授業風景「サンバステップのワークショップ」

 ABICより国際理解教室の講師のお話を頂いた。内容は日本橋にある中央区立阪本小学校の3年生から6年生までの生徒約85人を対象に「サンバ」を教えてほしいというものであった。
 授業実施予定日が2014年5月で、その直後の6月中旬からブラジルでサッカーのワールドカップ大会が開催されるため、ブラジルへの関心が盛り上がっていた時期。子供たちにサンバのリズムを体験してもらいブラジルへの理解を増やしてほしい、との趣旨であった。
 私は以前仕事の関係で4年間ブラジルのリオデジャネイロに駐在し、その間サンバに深く親しみ、リオのカーニバルにも何度も参加していた。その経験を生かして日本の子供たちにブラジルとサンバを知ってもらう好機と考えて、このお話を受けさせていただくこととした。

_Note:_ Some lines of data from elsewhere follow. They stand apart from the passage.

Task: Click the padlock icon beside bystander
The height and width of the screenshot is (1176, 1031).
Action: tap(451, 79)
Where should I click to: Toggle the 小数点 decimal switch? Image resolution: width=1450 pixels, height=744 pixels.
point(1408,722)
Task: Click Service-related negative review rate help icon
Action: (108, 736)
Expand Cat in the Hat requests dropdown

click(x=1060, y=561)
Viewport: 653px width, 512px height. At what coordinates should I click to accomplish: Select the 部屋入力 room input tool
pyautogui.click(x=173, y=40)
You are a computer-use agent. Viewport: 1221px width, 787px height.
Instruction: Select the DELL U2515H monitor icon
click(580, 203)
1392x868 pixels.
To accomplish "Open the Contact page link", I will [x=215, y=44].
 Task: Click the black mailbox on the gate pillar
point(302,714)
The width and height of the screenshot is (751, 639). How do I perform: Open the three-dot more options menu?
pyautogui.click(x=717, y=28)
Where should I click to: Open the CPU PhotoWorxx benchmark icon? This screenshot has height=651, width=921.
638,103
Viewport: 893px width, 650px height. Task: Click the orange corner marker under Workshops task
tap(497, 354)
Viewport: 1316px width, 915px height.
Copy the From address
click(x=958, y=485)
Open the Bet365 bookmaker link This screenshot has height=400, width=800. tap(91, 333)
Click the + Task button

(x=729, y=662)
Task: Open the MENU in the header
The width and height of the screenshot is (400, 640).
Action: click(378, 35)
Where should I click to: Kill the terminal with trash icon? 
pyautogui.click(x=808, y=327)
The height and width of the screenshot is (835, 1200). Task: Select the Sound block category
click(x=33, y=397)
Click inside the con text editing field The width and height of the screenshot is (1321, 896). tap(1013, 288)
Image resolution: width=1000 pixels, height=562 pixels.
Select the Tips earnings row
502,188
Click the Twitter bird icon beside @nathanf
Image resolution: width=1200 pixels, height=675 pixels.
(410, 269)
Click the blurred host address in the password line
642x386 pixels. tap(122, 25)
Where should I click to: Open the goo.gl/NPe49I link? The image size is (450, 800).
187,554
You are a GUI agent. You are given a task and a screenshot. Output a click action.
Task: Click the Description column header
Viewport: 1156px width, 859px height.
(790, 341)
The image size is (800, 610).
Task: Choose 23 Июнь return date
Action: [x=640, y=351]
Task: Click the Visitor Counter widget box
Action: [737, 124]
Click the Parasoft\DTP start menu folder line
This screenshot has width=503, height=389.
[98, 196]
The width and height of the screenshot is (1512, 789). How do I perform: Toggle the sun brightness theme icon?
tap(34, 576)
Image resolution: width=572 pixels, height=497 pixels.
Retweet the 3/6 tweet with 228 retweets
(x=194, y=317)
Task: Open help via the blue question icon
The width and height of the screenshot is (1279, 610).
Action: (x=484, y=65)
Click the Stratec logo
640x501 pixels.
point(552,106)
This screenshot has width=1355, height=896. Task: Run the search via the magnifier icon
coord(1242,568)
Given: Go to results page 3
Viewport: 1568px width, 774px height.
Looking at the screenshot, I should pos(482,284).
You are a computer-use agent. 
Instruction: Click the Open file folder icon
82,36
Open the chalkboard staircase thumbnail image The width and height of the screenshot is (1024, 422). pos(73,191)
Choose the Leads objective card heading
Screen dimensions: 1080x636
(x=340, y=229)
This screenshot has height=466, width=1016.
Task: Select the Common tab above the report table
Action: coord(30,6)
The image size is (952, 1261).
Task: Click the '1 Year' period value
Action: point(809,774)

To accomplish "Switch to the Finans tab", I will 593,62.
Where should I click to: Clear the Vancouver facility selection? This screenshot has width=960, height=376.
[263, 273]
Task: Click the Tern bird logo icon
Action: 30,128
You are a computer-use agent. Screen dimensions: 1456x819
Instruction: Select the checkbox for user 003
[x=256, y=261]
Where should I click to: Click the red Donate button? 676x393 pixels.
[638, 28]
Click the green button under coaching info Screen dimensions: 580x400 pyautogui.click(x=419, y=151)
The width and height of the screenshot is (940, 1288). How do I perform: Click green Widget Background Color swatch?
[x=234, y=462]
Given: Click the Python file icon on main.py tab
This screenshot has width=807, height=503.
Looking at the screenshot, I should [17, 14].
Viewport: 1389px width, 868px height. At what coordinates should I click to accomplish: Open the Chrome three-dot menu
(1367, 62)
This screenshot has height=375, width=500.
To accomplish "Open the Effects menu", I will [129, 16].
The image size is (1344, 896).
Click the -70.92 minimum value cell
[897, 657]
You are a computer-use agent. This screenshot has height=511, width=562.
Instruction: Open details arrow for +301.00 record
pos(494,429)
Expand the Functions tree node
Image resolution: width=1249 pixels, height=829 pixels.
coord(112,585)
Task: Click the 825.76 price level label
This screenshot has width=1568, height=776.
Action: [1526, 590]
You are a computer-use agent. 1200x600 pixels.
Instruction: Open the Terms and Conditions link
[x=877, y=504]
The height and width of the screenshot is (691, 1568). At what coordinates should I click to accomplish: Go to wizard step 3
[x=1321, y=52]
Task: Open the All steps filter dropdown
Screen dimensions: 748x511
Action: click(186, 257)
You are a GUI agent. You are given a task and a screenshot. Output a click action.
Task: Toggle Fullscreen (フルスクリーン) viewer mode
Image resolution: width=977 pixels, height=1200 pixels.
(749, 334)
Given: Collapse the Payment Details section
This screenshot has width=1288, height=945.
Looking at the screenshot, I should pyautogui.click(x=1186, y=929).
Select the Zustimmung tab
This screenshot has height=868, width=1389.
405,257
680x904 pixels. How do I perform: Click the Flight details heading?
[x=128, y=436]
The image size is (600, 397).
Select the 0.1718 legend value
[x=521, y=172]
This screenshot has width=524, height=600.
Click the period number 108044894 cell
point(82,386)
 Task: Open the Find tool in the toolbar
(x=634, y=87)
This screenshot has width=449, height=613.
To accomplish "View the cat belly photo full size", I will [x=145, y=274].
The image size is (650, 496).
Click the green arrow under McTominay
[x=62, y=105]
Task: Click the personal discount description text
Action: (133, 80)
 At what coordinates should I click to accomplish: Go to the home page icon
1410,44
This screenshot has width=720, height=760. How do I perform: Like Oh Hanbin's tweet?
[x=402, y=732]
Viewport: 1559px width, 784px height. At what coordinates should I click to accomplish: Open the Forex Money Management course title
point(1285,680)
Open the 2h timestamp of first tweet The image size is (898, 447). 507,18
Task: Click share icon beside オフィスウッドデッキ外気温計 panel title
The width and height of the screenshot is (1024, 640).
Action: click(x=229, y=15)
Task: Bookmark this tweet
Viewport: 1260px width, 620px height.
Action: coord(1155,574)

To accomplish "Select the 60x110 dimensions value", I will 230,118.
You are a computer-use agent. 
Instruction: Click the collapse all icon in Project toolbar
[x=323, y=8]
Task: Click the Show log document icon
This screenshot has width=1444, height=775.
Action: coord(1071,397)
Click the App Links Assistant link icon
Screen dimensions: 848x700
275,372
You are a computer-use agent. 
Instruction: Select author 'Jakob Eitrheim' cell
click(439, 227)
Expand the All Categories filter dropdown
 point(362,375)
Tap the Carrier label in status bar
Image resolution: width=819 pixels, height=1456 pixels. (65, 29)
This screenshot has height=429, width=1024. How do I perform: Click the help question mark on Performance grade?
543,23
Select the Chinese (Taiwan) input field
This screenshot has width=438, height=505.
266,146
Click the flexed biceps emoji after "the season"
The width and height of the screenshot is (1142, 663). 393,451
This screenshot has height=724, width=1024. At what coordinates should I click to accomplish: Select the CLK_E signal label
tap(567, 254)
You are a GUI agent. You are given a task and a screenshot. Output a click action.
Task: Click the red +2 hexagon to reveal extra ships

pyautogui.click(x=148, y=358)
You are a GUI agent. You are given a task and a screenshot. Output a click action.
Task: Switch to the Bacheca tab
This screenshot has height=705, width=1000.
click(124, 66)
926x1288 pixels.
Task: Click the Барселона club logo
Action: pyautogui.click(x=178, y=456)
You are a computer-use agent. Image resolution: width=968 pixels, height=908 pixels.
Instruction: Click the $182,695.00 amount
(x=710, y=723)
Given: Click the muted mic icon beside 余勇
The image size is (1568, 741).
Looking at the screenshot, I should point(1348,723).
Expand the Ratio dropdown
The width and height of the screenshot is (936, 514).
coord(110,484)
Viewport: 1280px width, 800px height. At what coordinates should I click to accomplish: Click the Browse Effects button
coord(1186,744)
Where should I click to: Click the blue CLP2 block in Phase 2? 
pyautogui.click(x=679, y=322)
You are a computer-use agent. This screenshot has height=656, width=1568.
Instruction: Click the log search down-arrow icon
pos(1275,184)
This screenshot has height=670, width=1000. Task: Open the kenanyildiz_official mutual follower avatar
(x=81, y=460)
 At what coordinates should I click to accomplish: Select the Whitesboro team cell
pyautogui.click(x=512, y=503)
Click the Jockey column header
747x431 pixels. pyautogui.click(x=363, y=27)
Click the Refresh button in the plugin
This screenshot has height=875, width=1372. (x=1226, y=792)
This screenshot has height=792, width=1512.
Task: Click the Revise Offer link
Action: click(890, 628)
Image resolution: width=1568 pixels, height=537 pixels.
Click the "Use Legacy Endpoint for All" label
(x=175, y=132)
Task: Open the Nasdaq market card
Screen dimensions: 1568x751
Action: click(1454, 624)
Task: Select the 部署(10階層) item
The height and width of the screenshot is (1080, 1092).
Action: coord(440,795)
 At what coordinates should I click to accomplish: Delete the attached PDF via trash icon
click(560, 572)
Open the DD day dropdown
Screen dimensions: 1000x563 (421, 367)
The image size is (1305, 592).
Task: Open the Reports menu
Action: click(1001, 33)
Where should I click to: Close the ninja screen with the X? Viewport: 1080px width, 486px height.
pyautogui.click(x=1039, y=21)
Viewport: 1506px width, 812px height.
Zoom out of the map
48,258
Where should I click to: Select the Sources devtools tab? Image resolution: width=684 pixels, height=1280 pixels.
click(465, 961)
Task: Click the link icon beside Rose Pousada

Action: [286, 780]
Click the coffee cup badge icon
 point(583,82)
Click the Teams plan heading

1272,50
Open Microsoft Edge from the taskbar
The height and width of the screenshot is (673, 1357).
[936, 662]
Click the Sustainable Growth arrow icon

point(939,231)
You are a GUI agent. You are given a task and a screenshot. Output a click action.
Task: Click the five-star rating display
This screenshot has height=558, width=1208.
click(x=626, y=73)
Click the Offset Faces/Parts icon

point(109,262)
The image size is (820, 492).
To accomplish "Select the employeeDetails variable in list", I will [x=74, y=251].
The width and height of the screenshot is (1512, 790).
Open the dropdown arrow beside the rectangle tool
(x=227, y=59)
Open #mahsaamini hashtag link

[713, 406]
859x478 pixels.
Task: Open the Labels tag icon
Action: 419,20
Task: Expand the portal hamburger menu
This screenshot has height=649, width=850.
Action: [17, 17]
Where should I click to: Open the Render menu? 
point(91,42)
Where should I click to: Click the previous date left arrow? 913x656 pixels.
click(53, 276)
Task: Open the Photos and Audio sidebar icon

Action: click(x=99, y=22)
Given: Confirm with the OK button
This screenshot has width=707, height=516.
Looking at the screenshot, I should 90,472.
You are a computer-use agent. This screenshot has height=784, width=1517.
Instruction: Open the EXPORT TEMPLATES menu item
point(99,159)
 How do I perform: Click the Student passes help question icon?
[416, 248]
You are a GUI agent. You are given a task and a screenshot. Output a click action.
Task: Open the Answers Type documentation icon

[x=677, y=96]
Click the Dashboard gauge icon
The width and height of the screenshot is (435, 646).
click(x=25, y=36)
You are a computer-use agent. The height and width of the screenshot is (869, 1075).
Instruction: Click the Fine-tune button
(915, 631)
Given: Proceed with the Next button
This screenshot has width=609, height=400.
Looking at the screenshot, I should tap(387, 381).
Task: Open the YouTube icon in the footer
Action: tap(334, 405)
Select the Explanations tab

 日本でサンバは著しく誤解されていることを私は残念に思っていたので、この機会に日本の子供たちに本物のサンバの美しさとブラジルの素晴らしさを伝えたいと考えた。また、ブラジルは大の親日国であり、多くの日系移民の存在、サッカーの分野ではジーコをはじめ多くのブラジル人選手が日本で活躍して日本サッカーのレベルアップに貢献したこと、そして、日本人はサンバ・ボサノバが大好きで、世界でも最もブラジル音楽が好きな国民であること、なども理解してほしいと考えた。
 授業に当たっての準備には下記工夫をした。
1)パワーポイントを使って地図・写真・動画・音楽を多用することにより、視覚と聴覚による体感を狙った。 2)目前に迫ったサッカーワールドカップとの関連テーマを盛り込み児童の興味を喚起。 3)サンバダンスのワークショップでは基本のステップの習得に限定し、難しいステップは盛り込まなかった。  当日の授業は小学校の体育館で行った。授業の内容は、①ブラジルとワールドカップについて、②リオデジャネイロとサンバ、カーニバルについて、③実際にサンバのステップを体験するサンバ・ワークショップ、の3部構成であった。時間の制限もあり全体の時間配分が難しかったが、関係者皆さまのご協力を得て無事に授業を行うことができた。
 授業後の子供たちの感想を見ると、「サンバのダンスは最初は難しかったが、慣れてきたら楽になった」とか「楽しかった」との意見が多かったので安心した。個人差はあれ、実際にサンバのステップを体験したことが一番強烈な思い出となったようであった。また、ブラジルやリオデジャネイロについても使用した音楽や現地の写真、それにカーニバルの動画等を通して子供たちにその素晴らしさを感じてもらうことができた。
 今後2016年にはリオデジャネイロでオリンピックが開催される。今回の授業を通して得られたブラジルとサンバに関する子供たちの関心と理解が再び役に立つことを願っている。また、この授業は私にとっても素晴らしい貴重な経験となった。
 かかる貴重な機会をあっせんしご指導いただいたABIC関係各位にあらためて感謝したい。